Copy out exactly the lines below that run from the one holding "The width and height of the screenshot is (1568, 750)." to the one holding "You are a computer-use agent. Image", keeping both of those lines and no others.

[Saved data entries]
^^^^^^^^^^^^^^^^

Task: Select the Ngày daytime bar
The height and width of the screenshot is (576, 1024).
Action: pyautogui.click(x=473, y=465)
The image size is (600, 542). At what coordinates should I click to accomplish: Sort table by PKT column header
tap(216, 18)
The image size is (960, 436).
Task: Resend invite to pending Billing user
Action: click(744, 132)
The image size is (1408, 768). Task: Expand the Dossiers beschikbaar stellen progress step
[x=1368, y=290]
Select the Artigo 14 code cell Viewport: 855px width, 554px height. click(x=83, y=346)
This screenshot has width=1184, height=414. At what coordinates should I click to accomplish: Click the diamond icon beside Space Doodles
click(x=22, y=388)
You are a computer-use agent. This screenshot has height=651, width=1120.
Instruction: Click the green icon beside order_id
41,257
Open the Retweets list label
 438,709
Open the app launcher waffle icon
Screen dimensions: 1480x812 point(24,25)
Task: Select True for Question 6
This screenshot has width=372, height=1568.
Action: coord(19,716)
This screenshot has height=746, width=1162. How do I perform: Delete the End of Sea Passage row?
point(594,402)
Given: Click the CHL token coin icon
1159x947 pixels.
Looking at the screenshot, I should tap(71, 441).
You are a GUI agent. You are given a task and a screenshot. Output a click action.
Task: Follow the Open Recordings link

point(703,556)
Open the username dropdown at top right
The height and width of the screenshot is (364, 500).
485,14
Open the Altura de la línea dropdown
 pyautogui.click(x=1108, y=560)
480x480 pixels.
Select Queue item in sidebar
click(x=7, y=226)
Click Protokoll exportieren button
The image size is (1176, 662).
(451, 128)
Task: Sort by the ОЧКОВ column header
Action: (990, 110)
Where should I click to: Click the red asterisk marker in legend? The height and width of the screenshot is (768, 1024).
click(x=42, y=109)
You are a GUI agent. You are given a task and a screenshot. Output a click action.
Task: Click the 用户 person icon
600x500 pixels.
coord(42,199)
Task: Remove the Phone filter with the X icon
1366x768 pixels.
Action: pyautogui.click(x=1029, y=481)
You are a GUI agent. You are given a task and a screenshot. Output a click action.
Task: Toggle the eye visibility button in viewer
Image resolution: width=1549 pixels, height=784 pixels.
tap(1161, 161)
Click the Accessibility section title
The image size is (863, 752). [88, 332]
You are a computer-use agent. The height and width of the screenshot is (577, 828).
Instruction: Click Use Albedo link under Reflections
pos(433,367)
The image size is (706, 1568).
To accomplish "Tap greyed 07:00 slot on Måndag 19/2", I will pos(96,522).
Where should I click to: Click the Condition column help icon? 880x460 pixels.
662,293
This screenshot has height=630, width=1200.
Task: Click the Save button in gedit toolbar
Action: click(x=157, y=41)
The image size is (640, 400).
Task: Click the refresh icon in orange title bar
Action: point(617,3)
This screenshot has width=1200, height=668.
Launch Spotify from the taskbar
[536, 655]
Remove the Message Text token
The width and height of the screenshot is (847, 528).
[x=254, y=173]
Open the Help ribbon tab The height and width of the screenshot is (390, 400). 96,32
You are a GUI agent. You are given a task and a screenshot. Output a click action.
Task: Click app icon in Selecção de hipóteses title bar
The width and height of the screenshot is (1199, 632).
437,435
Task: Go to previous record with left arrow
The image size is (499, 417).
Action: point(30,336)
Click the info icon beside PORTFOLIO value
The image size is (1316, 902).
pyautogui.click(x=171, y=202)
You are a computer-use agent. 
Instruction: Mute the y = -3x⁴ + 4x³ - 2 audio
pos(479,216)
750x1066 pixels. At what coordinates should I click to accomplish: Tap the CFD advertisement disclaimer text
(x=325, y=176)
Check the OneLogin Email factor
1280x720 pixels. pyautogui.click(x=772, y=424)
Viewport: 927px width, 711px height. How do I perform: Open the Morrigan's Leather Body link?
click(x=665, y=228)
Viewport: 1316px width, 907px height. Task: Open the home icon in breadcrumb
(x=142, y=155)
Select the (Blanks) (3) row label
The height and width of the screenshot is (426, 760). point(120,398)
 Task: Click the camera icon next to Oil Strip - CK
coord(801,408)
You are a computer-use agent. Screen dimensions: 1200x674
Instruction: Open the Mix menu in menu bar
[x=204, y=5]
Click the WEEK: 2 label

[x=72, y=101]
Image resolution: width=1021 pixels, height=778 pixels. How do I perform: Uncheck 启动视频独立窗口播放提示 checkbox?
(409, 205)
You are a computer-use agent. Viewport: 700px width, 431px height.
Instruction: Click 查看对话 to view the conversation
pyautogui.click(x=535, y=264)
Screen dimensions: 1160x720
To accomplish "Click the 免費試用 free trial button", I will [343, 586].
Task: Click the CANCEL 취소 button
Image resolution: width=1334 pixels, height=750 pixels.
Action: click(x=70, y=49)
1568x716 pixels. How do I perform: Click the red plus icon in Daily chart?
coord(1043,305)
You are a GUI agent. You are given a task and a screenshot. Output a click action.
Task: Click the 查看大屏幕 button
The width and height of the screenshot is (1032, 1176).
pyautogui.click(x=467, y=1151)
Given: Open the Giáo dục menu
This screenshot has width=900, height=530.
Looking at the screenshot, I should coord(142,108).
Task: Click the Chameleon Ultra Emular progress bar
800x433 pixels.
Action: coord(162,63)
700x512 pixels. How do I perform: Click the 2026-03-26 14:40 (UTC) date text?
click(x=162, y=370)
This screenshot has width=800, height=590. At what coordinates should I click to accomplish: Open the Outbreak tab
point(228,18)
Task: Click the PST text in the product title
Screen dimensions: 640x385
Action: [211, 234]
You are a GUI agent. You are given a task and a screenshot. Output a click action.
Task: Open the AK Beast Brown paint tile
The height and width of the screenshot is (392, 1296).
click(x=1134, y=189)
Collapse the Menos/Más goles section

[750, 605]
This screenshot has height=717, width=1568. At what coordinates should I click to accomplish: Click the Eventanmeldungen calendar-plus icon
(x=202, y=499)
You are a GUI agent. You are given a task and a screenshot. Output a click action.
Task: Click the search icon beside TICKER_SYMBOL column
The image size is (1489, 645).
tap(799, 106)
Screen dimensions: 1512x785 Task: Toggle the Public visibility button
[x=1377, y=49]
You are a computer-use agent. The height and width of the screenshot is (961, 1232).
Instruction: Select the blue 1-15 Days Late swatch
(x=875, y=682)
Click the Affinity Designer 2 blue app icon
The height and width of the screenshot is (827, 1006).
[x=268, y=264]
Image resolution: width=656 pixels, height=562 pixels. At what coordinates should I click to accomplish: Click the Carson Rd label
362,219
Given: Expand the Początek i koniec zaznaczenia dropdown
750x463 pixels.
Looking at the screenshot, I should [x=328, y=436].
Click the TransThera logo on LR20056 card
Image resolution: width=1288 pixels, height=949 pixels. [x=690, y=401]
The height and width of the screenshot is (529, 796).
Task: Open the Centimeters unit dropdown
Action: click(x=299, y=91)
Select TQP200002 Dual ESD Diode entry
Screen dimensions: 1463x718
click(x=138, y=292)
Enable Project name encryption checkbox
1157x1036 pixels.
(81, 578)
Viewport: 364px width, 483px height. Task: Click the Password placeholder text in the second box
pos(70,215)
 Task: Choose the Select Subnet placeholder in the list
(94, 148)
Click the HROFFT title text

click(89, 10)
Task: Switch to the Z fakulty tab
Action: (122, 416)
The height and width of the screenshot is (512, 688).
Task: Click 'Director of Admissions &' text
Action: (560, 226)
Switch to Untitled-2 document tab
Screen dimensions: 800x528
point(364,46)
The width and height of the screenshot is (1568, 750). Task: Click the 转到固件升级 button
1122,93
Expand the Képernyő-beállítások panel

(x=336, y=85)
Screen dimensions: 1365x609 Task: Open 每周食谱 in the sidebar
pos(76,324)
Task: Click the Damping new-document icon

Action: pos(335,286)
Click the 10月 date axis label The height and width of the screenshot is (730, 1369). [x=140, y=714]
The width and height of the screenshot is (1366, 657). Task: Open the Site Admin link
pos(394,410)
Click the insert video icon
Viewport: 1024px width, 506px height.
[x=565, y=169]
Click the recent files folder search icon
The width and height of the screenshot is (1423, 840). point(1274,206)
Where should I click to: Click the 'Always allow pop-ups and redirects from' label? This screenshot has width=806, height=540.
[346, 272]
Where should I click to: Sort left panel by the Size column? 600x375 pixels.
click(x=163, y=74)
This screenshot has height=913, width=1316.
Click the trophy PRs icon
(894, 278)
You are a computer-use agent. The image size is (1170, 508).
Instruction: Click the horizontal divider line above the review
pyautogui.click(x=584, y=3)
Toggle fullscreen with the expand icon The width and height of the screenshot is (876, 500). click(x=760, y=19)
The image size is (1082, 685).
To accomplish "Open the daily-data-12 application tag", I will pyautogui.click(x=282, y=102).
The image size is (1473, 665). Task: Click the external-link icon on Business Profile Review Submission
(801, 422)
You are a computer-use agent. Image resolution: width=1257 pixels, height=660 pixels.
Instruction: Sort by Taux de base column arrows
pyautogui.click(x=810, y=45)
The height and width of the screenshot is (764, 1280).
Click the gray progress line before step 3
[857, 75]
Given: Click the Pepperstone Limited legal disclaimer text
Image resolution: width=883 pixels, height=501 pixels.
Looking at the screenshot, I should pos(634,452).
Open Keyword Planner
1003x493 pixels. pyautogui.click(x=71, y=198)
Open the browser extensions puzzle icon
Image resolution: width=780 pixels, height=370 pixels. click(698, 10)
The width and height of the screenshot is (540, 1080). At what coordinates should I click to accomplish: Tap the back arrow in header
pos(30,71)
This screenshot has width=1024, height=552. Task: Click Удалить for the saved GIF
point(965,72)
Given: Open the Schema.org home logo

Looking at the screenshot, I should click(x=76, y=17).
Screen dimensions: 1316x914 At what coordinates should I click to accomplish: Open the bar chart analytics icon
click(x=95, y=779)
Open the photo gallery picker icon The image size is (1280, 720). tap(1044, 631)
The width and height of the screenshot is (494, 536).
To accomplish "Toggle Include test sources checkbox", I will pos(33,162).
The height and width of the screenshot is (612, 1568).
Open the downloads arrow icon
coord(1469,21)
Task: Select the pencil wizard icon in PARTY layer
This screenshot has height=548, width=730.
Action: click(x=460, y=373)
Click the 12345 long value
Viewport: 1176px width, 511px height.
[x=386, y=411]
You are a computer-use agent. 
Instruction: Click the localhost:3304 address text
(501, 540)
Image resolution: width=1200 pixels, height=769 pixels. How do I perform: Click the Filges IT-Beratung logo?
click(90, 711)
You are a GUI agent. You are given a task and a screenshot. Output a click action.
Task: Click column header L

^^^^^^^^^^^^^^^^

» **Response for this exercise**
The width and height of the screenshot is (1568, 750). Task: Click the 转到固件升级 button
1122,93
Expand the Képernyő-beállítások panel

(x=336, y=85)
Screen dimensions: 1365x609 Task: Open 每周食谱 in the sidebar
pos(76,324)
Task: Click the Damping new-document icon

Action: pos(335,286)
Click the 10月 date axis label The height and width of the screenshot is (730, 1369). [x=140, y=714]
The width and height of the screenshot is (1366, 657). Task: Open the Site Admin link
pos(394,410)
Click the insert video icon
Viewport: 1024px width, 506px height.
[x=565, y=169]
Click the recent files folder search icon
The width and height of the screenshot is (1423, 840). point(1274,206)
Where should I click to: Click the 'Always allow pop-ups and redirects from' label? This screenshot has width=806, height=540.
[346, 272]
Where should I click to: Sort left panel by the Size column? 600x375 pixels.
click(x=163, y=74)
This screenshot has height=913, width=1316.
Click the trophy PRs icon
(894, 278)
You are a computer-use agent. The image size is (1170, 508).
Instruction: Click the horizontal divider line above the review
pyautogui.click(x=584, y=3)
Toggle fullscreen with the expand icon The width and height of the screenshot is (876, 500). click(x=760, y=19)
The image size is (1082, 685).
To accomplish "Open the daily-data-12 application tag", I will pyautogui.click(x=282, y=102).
The image size is (1473, 665). Task: Click the external-link icon on Business Profile Review Submission
(801, 422)
You are a computer-use agent. Image resolution: width=1257 pixels, height=660 pixels.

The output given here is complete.